*** DATA RECORDS ***

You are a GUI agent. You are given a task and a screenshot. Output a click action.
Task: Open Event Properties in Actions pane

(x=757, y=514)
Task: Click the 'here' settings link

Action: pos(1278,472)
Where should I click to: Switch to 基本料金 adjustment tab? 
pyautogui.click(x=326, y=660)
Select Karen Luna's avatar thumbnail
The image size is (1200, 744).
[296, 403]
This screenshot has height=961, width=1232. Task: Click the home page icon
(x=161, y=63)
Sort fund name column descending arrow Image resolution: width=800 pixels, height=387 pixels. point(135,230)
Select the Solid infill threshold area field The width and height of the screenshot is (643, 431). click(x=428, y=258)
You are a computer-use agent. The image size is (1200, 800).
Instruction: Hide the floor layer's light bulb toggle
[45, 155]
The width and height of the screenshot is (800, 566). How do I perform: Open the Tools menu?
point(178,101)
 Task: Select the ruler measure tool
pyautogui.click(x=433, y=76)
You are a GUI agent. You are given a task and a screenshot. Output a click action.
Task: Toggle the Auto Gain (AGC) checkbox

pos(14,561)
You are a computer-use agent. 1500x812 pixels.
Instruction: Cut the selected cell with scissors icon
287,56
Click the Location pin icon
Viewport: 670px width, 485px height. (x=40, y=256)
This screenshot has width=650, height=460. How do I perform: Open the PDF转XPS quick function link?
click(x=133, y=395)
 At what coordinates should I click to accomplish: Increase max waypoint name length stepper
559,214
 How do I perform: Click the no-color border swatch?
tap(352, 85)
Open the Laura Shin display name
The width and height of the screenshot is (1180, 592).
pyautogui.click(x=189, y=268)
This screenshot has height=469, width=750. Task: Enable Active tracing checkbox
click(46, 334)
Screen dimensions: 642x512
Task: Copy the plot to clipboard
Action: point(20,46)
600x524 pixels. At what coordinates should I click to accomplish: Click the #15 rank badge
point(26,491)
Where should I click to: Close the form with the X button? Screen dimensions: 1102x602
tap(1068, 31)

*** End of DATA RECORDS ***

Report the number of lines in the records that hold "computer" and write no other words.

▶ _EXERCISE OUTPUT_:
2